James George Beaney (15 January 1828 in Canterbury – 30 June 1891 in Melbourne) was an English-born surgeon, politician and philanthropist in Australia, and member of the Victorian Legislative Council from March 1883 until his death.[1]
James Beaney was born in Canterbury, Kent, England, where he was educated, and studied surgery with W. J. Cooper. He was afterwards a student at the University of Edinburgh, at Paris, and at Guy's Hospital, London. He qualified as a surgeon in Edinburgh and travelled to Australia before being gazetted assistant surgeon to the 3rd Regiment (the Scots Guards). He served at Gibraltar and later as staff surgeon to the Turkish contingent in the Crimean War. After the campaign he made several trips to America.
Beaney travelled to Melbourne, where in 1858 he became assistant to John Maund, at whose death he succeeded to his practice. In 1860 he was appointed surgeon to the Melbourne Hospital, surgeon to the Royal Victorian Artillery (holding the post for most of his life), and was elected a member of the Royal Society of Victoria. He was again elected surgeon to the hospital and banqueted at the town hall in 1875, and was subsequently re-elected despite the strenuous opposition of a large section of the medical profession. In 1878 Beaney visited England with a semi-official commission from the Berry Government to report on medical matters. He was a member of the Medical Society of Victoria, publishing numerous papers on medical subjects, and served as a member of the Victorian Legislative Council for the North Yarra Province in 1883–91.

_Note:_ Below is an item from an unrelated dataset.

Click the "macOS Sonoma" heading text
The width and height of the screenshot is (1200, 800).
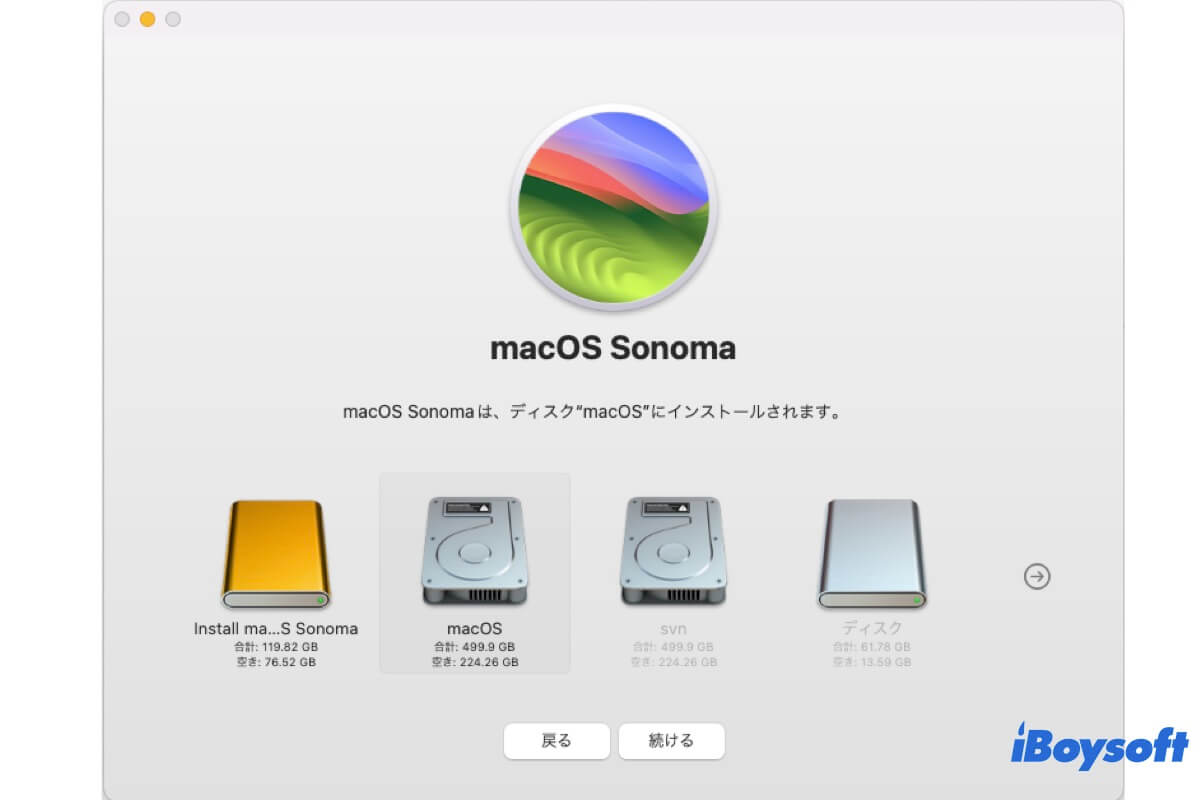coord(613,348)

In 1883, after a severe contest, he was elected to the Victorian Legislative Council for the North Yarra Province, and was re-elected for a period of six years, in 1885, when he defeated the James Munro, the late Premier of Victoria. Beaney was the author of several medical works, including "Contributions to Conservative Surgery". He was munificent in his donations to public institutions in his native place, and offered various medical prizes.
He died in Melbourne on 30 June 1891, in his will Beaney left £10,000 for the creation of "The Beaney Institute for the Education of the Working Man", now the Beaney House of Art and Knowledge, in Canterbury, England. Other parts of his estate went to the University of Melbourne, Melbourne hospitals and charities.